Bab VI. Siti Vs Dara

247 27 51
                                    

Senin kali ini begitu gerah bikin kita ingat sama hari akhir. Panas kayak begini nih, yang bikin gue serasa ingin lari ke bilik ATM seberang jalan buat ngademin hati. Habis, nggak ada se-biji pun ruangan ber-AC di sekolah yang hampir pailit ini.

"He is Budi," kata gue sambil pura-pura fokus mengajar.

Aslinya, sih, gue lagi nyari alasan agar bisa izin pergi. Apakah gue harus bilang mau ke toilet? Ada urusan mendadak yang kagak bisa ditinggalkan? Mau bikin alasan cuti hamil? Musti jadi bini orang dulu.

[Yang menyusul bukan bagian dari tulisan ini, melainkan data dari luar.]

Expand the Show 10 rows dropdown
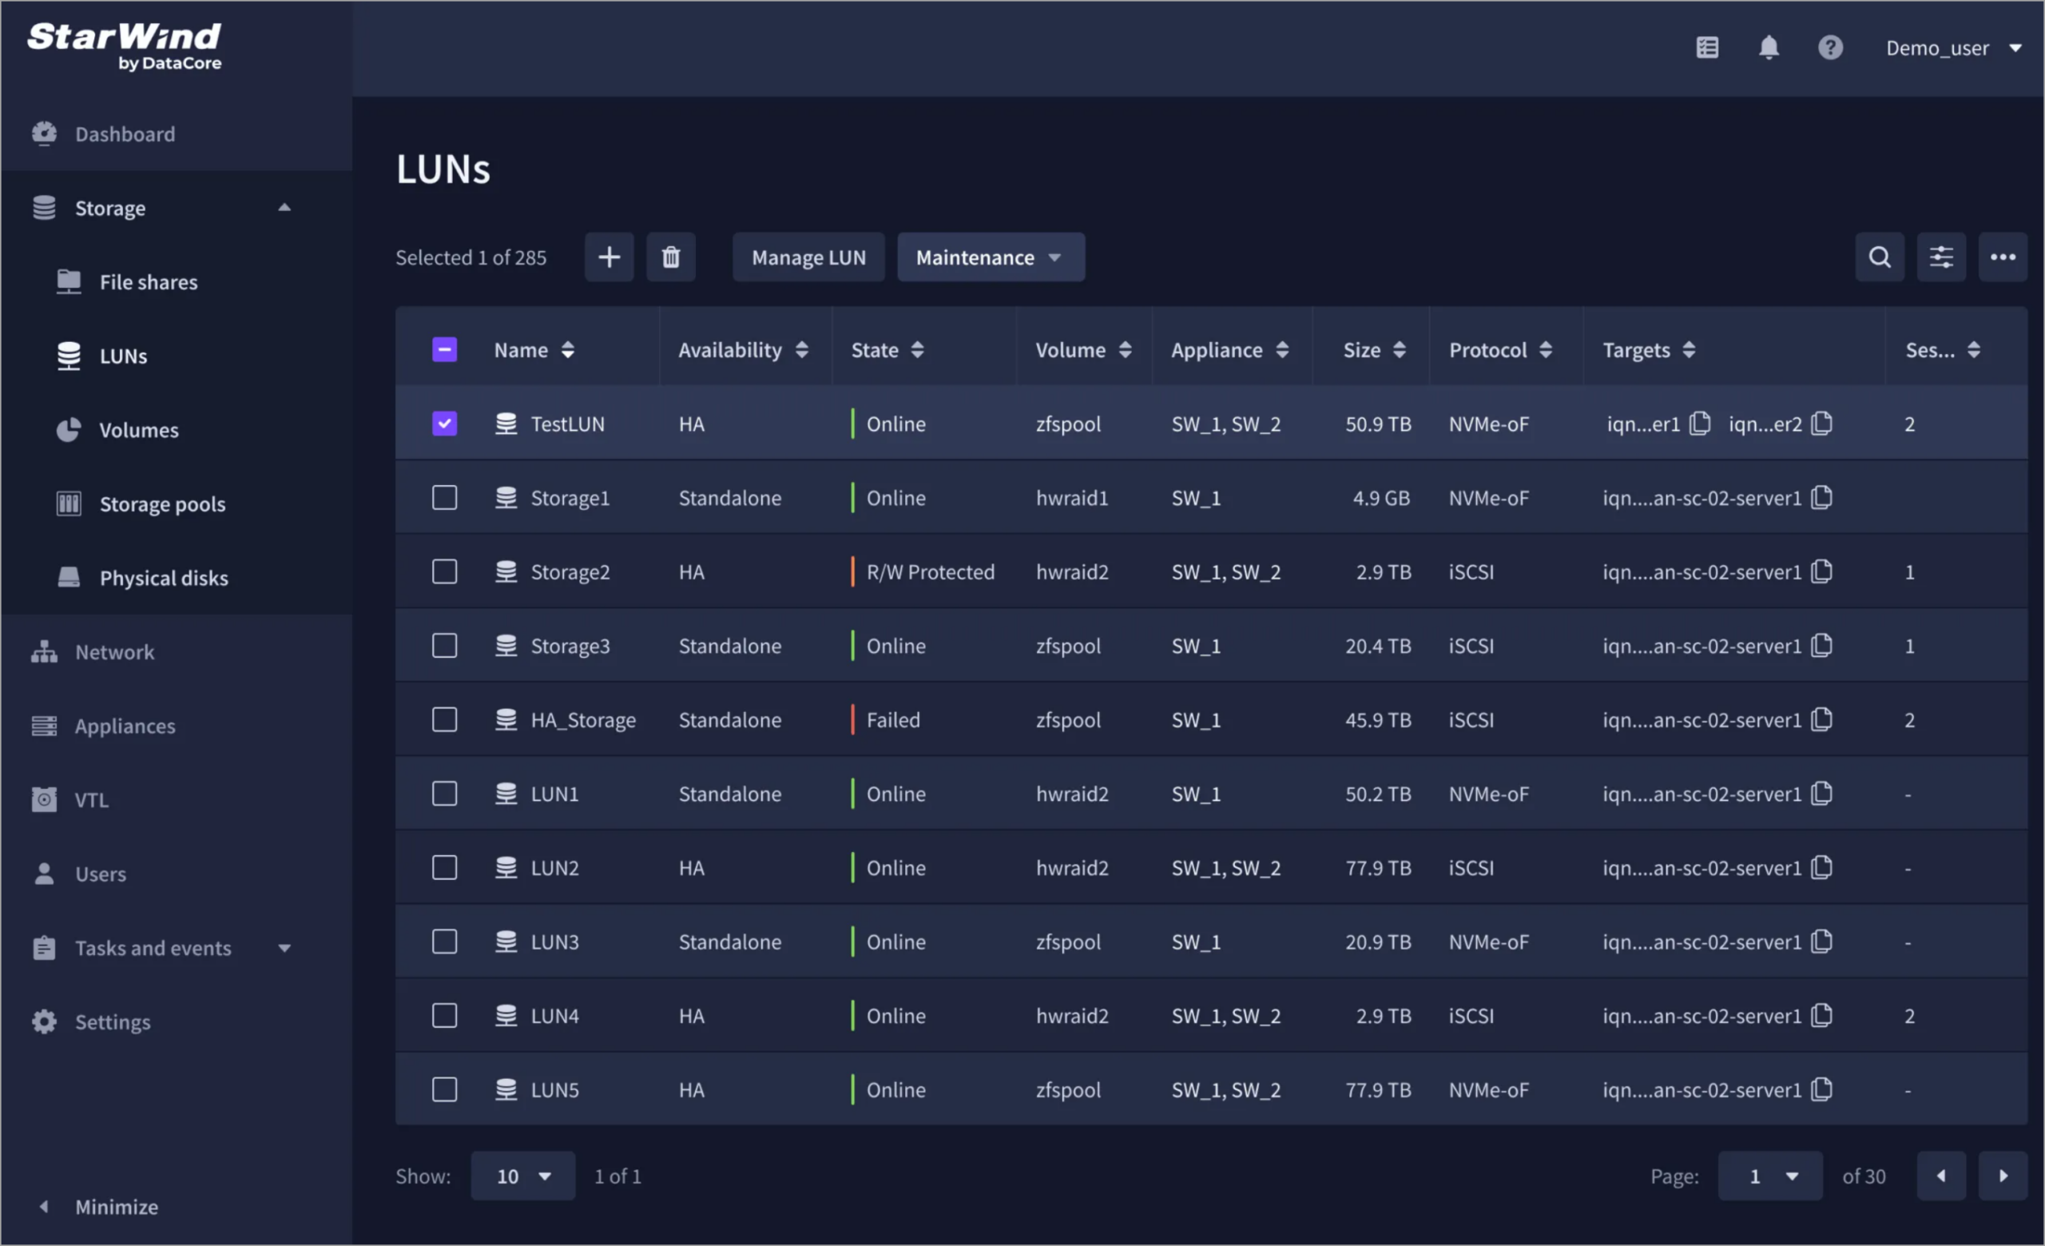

"Budi likes playing football," lanjut gue sambil merapikan buku. Tiba-tiba ada kesatria berkuda putih menyelamatkan gue dari kelas Jahanam ini.

Kesatria dengan mata safir dan rambut blonde yang naik kuda putih memang nggak datang. Malahan ada Pak Sae sama dua murid yang kutaksir dari kelas XI. Mereka datang dengan membawa gerah. Ini gue kagak boong, ye. Saat Pak Sae masuk, tiba-tiba udara jadi goyang epilepsi. Tahu, kan, kayak udara di atas wajan penggorengan cimol yang panas minta ampun sampe bikin udara bergetar? Nah, Pak Sae juga bisa gitu. Dari badannya yang tinggi tegap, dia bisa memancarkan hawa panas yang bikin istighfar.

Pak Sae maju selangkah mau mendekati gue, guenya mundur selangkah. Maju selangkah lagi, gue mundur selangkah lagi. Dia berhenti guenya mundur selangkah lagi.

"Maaf sudah mengganggu pelajarannya, Bu Siti."

Pak Sae mulai angkat bicara. Bibirnya membuka-mengatup persis ikan lohan, membuat gue salfok, alias salah fokus. Soalnya, ada sisa bubuk cabai di tepian bibirnya. Gue yakin dia habis ngegado mi lidi. Gue juga yakin berkat mi lidi itu lah Pak Sae memancarkan hawa panas. Sedahsyat itukah kekuatan mi lidi?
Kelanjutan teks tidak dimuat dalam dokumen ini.